Everyone Ready Online Volunteer Management Training
Energize Volunteer Management Update
December 2011
a1December Hot Topic: My Personal "State of the World's Volunteering" Report

 

To close IYV+10, United Nations Volunteers is set to issue its State of the World's Volunteering Report. In this spirit of celebration and reflection, Susan looks back at all that has happened professionally in our field - things we have done or were done to us - and asks for your retrospectives, too.

 

Read this Month's Hot Topic
You can subscribe to the Hot Topic as a podcast or RSS text feed - or listen to the audio online. 
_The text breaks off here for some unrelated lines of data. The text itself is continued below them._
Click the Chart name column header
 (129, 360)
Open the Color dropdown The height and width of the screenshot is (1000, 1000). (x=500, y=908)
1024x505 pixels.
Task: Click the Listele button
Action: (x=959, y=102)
a2 Happy International Volunteer Day 2011!

 

December 5th is International Volunteer Day (IVD), declared annually by the United Nations. This year it has special significance in bringing the International Year of Volunteers + 10 to its official close. To showcase volunteering in all countries, United Nations Volunteers (UNV) designed a special Volunteering Matters Web site that has been soliciting captioned photographs in response to weekly questions. Use this celebration opportunity to show volunteers in your organization that they are indeed part of a worldwide movement!

 

UNV is also using December 5th to release its year-long study of global volunteering, The State of the World's Volunteerism Report. In a pre-launch press release, UNV reveals that the Report highlights three major trends: "migration and travel are transforming the way people volunteer; the private sector is increasingly involved in volunteerism; and information and communications technologies are opening up new means of civic engagement."

 

a3New Energize Blog Has Launched!

In last month's Update we told you to look for the new Energize, Inc. "News in the Volunteer Field" Blog. It is now up and running. We have merged and expanded several of our longstanding features into the blog, which is posted at http://blog.energizeinc.com/. The newest post will always be visible from the Energize, Inc. Web site homepage.

 

The blog format gives us the flexibility to post news and announcements whenever they occur and - most important - site visitors now can respond, comment, and add more information to any item. So check us out and please join in! You can also subscribe to the RSS feed.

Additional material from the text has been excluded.